Iron Ore Key Indicators:
• Platts62 $94.2, -2.3, MTD $96.07. The trade activity significantly improved after Chinese golden weeks. JMBF discount narrowed from $4.5 to $2.9 across holiday. PBF premium improved from 0 to $2 during same period. BRBF and Brazil mid-grade maintain popularities, however the decreased alumina premiums indicated a slight oversupply on the relevant cargoes on seaborne market. Nov- Dec 23 spread in SGX increased from $0.35 to $1.55 during the previous 5 weeks, with limited growth on the outright side.

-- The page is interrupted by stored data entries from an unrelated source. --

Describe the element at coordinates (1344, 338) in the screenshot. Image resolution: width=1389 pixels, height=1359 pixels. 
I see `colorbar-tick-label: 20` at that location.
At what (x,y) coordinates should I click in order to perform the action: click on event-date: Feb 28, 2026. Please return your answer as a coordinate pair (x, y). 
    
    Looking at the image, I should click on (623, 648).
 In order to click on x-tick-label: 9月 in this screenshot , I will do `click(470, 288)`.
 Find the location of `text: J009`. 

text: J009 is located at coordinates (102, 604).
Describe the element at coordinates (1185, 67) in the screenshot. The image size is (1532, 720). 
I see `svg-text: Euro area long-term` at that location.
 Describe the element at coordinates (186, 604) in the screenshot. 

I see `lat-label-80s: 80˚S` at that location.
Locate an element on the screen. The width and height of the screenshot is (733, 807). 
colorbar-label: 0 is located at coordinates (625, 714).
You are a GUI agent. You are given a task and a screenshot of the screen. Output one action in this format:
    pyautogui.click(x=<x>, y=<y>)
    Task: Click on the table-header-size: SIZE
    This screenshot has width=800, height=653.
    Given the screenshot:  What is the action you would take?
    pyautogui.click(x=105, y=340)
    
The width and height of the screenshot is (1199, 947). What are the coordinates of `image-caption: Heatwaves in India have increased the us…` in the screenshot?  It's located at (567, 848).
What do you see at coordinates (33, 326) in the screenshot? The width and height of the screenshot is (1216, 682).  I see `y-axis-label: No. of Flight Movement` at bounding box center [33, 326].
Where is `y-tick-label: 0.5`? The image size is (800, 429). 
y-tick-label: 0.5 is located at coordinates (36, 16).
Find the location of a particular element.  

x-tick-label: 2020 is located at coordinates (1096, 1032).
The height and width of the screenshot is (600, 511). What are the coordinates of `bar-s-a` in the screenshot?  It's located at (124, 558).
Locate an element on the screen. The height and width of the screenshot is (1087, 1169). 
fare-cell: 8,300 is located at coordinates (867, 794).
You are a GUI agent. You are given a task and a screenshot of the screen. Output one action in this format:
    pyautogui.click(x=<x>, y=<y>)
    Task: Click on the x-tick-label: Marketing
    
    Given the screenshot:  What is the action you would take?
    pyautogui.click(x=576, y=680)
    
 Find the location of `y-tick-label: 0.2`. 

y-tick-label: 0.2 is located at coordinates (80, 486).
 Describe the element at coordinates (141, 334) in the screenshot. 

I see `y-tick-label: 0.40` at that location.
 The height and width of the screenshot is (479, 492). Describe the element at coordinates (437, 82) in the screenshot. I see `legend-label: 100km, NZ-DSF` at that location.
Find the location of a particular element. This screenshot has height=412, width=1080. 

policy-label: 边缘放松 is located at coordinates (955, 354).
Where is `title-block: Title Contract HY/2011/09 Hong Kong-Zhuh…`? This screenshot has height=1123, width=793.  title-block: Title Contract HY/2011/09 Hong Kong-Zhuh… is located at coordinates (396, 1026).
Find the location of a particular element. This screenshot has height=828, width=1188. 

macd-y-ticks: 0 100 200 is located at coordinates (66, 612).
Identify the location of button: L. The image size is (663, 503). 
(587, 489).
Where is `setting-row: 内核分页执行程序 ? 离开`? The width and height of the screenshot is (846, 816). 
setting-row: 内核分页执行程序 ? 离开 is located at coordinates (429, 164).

The fast expansion of the spread potentially was due to the demand market difference on early Q4 and late half of Q4 in China. The continuous production cut and incoming environment protection actions before important national congress in China boosted the lump premium from $0.1 dmtu in mid-September to $0.2475 dmtu early this week. Market participants believed a follow-up growth as the physical supply was still tight at the current 2-3 weeks.
• MySteel 45 ports iron ore inventories at 129.93 million tons, up 308,500 tons w-o-w. Daily evacuation 3.14 million tons, up 92,300 tons w-o-w. Australia iron ore 58.13 million tons, down 757,400 tons w-o-w. Brazil iron ore 46.41 million tons, up 837,300 tons w-o-w. 91 ships at ports, unchanged.SGX Iron Ore 62% Futures& Options Open Interest (Oct 13th)
• Futures 94,550,600 tons(Increase 2,031,400 tons)
• Options 78,401,900 tons(Increase 6,918,400tons)

 

Steel Key Indicators:
• Mysteel researched 247 blast furnace operation rate at 82.62%, down 0.88% w-o-w. Utilisation rate 89.04%, up 0.06% w-o-w. Daily pig iron production 2.4015 million tonnes, up 2,100 tonnes.

 

Coal Indicators:
• FOB Australia coking coal maintained at $283.5 based on the PLV trade reported done at $285 for 35,000mt cargoes from globalCOAL, no fresh trade was finished after then. The market was waiting for the Chinese pandemic relief and conference. Current market was supported by the wet condition in Australia as well as tight supply on laycans.